The next demonstration of the effectiveness of a machine learning system that caught the public eye was his Google DeepMind AlphaGo AI in 2016 beating a human grandmaster at Go. Go is an ancient Chinese game whose complexity puzzled computers for decades. Go has about 200 possible moves per round, while chess has about 20. There are so many possible moves in Go that it would be too computationally expensive to search each one in advance to determine the best move. Instead, AlphaGo trained how to play the game by taking moves that human experts had played in his 30 million games of Go and feeding them into Deep-His learning neural networks.

These deep learning networks can be time consuming to train, requiring large amounts of data to be ingested and repeated as the system incrementally refines the model to achieve the best results.

But recently Google has improved their training process with AlphaGo Zero. This is a system that plays a “completely random” game against itself and learns from it.
Google DeepMind CEO Demis Hassabis also announced a new version of AlphaGo Zero for chess and shogi.

And AI continues to sprint past new milestones: A system trained by Open AI beats the world’s best player in a single battle in the online multiplayer game Dota 2.

Same year, Open AI worked together to create AI agents that invented their own language to more effectively achieve their goals, and subsequently trained agents to negotiate and lie on Facebook.

2020 was the year when AI systems seemed to acquire the ability to write and speak like humans on almost every topic imaginable.
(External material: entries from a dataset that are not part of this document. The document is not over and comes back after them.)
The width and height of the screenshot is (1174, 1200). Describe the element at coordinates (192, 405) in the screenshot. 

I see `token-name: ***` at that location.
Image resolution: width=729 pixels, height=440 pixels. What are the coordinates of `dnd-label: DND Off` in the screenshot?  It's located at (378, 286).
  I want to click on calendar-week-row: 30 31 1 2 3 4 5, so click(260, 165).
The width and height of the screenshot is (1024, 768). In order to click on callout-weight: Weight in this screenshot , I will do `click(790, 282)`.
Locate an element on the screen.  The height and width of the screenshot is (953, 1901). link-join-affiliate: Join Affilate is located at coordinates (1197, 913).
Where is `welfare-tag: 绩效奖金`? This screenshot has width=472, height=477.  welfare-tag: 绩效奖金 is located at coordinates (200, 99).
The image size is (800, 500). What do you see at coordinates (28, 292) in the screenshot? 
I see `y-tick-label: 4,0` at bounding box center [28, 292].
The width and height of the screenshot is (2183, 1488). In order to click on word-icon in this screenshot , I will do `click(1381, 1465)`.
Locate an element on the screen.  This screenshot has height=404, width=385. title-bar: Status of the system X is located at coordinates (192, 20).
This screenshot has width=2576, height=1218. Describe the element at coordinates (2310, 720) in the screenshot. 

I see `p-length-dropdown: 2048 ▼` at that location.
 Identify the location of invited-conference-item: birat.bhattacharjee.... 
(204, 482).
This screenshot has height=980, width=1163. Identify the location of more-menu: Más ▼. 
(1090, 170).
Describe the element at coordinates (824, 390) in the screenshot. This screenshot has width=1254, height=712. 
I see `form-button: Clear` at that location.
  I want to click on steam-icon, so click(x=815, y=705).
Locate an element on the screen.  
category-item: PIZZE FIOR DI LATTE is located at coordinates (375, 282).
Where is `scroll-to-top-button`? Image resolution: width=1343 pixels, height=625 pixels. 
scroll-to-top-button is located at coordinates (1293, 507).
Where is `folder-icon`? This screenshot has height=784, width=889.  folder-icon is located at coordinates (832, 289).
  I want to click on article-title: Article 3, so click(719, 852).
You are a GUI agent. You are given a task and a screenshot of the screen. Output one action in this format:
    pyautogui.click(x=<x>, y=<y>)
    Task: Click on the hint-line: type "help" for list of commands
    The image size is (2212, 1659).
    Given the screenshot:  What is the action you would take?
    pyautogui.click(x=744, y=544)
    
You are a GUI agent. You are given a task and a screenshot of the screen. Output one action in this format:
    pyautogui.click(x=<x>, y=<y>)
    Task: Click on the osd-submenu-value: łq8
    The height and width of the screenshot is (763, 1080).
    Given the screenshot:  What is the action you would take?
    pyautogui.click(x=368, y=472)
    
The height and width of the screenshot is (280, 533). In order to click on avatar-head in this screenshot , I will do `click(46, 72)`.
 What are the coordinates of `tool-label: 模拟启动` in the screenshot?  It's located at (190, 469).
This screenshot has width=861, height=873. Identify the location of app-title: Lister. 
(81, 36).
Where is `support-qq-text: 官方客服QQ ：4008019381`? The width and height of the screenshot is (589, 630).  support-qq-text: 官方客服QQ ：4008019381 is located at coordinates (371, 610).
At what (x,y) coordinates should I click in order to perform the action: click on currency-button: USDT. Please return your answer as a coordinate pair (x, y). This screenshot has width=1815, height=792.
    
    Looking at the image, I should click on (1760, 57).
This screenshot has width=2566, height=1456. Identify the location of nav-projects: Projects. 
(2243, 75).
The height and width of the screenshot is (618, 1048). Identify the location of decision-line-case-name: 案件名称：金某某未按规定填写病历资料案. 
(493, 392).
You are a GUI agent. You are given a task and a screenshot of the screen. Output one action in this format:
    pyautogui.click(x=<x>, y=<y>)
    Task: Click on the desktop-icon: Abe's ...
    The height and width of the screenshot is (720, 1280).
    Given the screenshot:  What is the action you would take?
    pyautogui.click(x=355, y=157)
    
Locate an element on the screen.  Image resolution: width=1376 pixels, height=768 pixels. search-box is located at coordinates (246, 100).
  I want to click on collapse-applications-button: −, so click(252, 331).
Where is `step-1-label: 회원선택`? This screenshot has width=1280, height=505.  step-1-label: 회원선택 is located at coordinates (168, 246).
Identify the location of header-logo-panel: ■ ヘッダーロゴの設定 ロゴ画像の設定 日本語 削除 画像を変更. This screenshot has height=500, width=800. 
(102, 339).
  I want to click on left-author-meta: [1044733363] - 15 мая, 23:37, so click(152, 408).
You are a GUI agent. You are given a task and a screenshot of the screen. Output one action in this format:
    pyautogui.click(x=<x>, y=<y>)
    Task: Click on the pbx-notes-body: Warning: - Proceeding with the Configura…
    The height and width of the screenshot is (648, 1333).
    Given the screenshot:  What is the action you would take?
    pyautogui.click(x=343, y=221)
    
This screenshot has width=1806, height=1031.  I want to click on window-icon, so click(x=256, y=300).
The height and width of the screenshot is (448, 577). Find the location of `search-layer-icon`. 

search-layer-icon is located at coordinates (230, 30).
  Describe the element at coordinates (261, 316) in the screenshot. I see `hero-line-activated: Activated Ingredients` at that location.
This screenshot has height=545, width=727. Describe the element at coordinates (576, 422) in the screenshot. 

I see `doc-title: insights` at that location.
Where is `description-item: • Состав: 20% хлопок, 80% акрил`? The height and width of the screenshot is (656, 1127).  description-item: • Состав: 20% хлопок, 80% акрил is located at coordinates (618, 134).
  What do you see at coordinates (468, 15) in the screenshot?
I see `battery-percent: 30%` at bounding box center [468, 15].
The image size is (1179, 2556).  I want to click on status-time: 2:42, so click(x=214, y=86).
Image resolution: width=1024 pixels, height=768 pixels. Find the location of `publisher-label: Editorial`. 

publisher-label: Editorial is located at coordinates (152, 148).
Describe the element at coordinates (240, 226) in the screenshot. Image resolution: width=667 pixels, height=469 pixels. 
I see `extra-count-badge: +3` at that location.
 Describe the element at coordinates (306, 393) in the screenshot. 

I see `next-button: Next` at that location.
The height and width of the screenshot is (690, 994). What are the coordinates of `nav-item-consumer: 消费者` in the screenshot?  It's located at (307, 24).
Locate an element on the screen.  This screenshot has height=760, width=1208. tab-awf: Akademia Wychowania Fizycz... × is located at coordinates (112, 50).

The system in question, known as Generative Pre-trained Transformer 3, or GPT-3 for short, is a neural network trained on billions of English-language articles available on the open web.

Soon after being released for testing by the nonprofit Open AI, the internet was flooded with GPT-3’s ability to generate articles on almost any topic given to it. human. Similarly, impressive results continued in other areas, convincingly answering questions on a variety of topics and getting me around as a novice JavaScript programmer.

However, while many of the articles generated by GPT-3 had a smattering of truth, further testing showed that the generated texts often failed, providing superficially plausible but confusing statements.

There is still a lot of interest in using natural language understanding of models as a basis for future services. Some developers can integrate into their software via Open AI’s beta APIs. It will also integrate with future services available through Microsoft’s Azure cloud platform.

Perhaps the most impressive example of AI’s potential came in late 2020, when Google’s Alpha Fold 2 attention-based neural network showed results worthy of the Nobel Prize in Chemistry. The ability of the system to interrogate protein building blocks known as amino acids and infer the 3D structure of that protein could have a significant impact on the understanding of disease and the speed of drug development. In a critical evaluation of a protein structure prediction contest, Alpha Fold 2 determined his 3D structure of a protein with an accuracy comparable to crystallography, the gold standard of convincing protein modeling.